**Data to process**
=====

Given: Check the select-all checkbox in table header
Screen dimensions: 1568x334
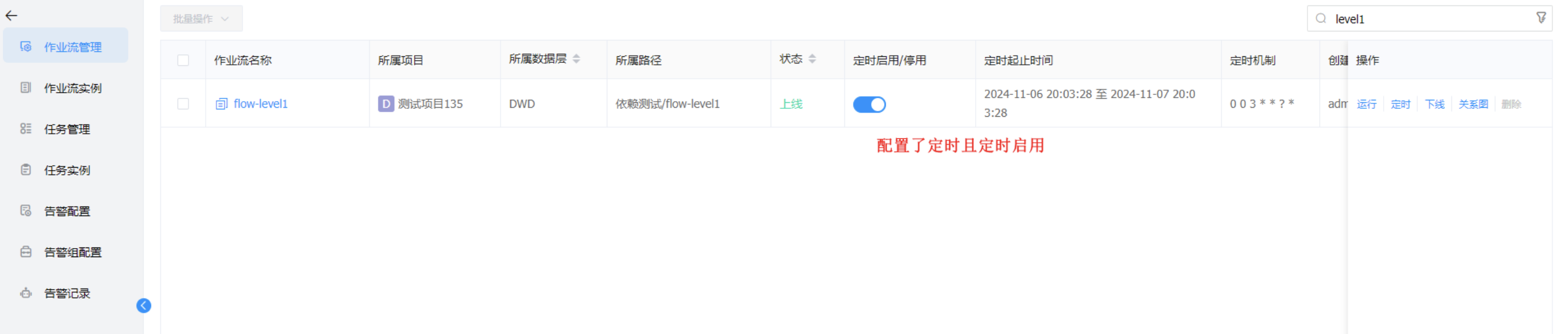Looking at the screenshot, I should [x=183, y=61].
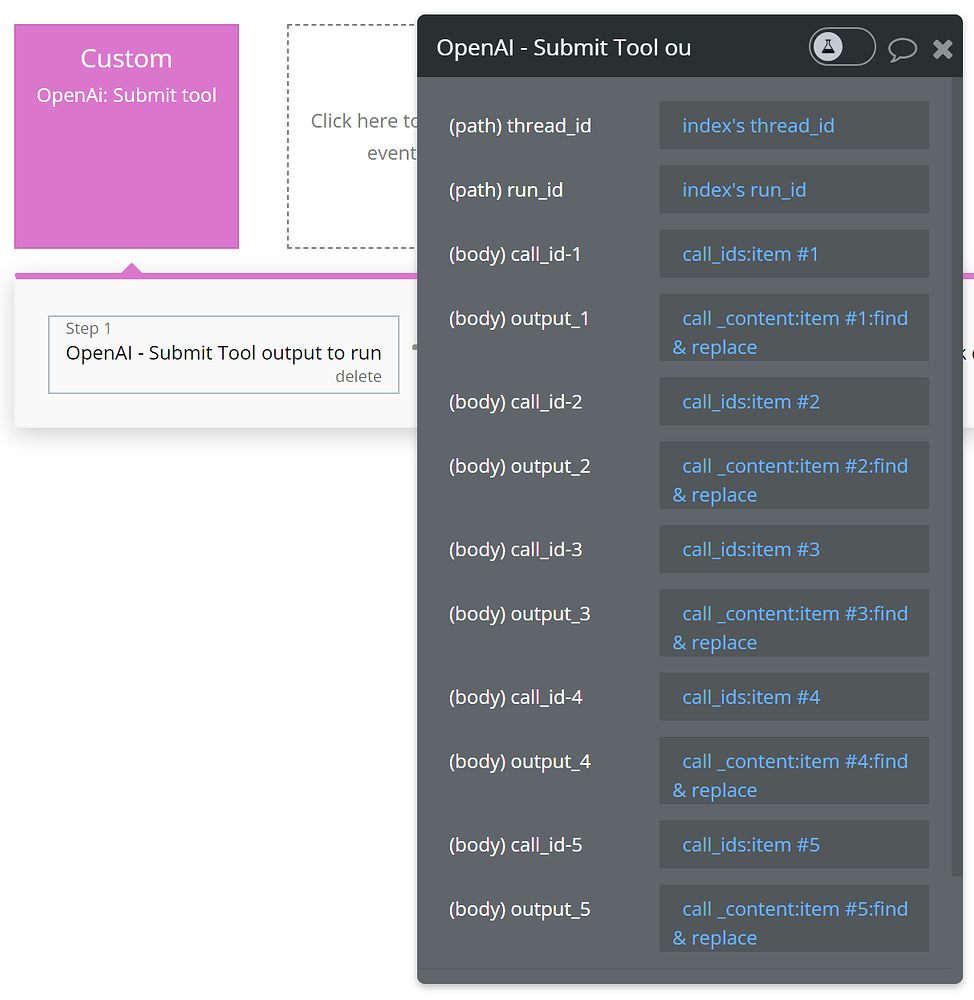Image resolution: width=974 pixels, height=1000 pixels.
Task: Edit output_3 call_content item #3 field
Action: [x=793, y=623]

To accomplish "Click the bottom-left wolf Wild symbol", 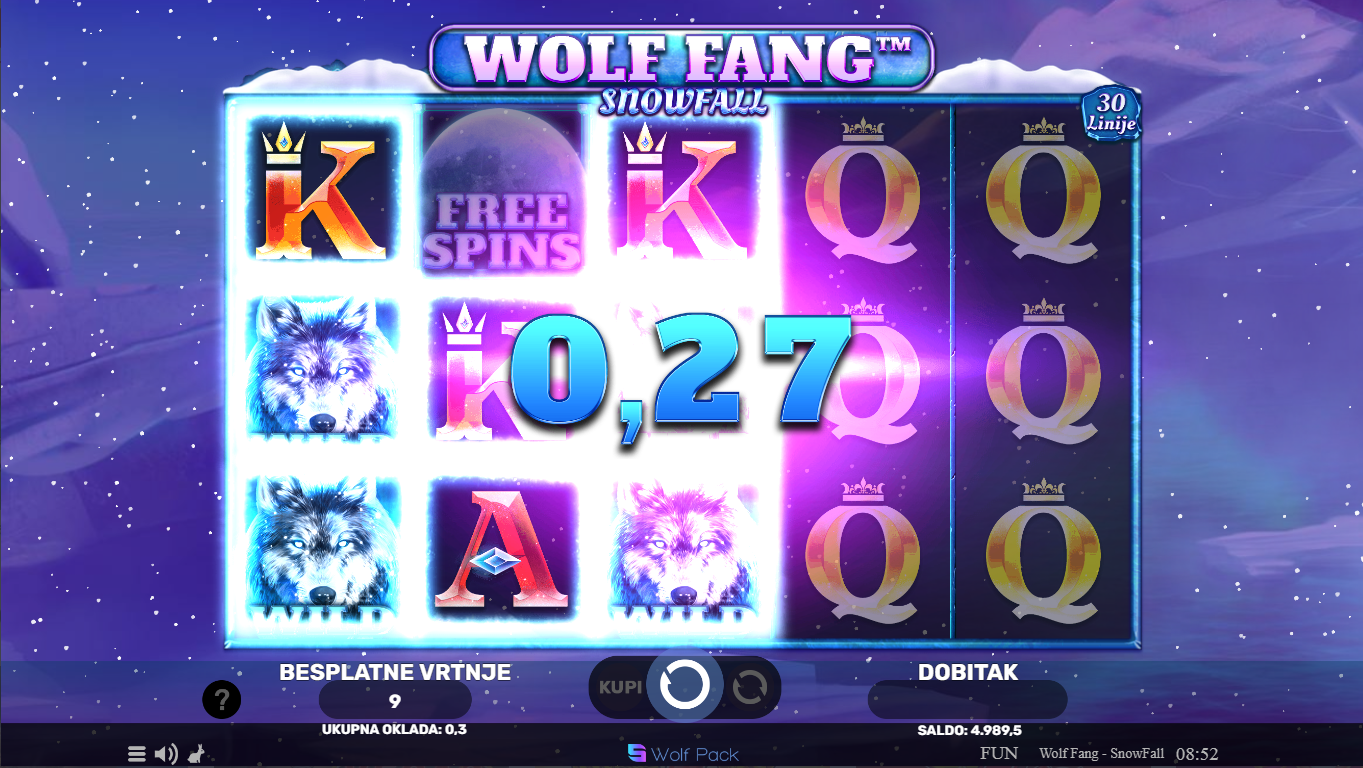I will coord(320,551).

=====

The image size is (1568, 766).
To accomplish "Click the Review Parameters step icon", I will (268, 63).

=====

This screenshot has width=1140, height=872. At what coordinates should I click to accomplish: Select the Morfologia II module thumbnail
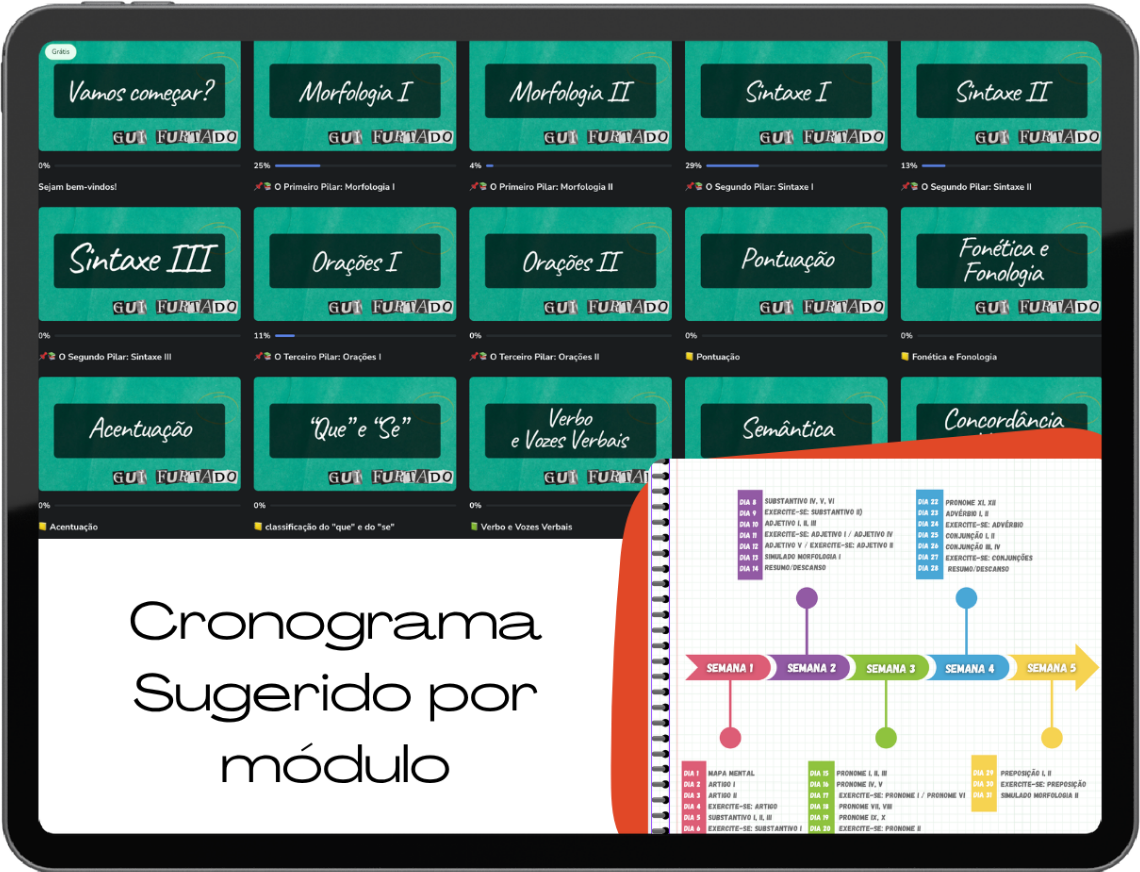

=====

**Stated task**
Copy out the data from the line containing "The image size is (1568, 766)." through the line containing "will (268, 63).", unchanged.

**Correct answer**
The image size is (1568, 766).
To accomplish "Click the Review Parameters step icon", I will (268, 63).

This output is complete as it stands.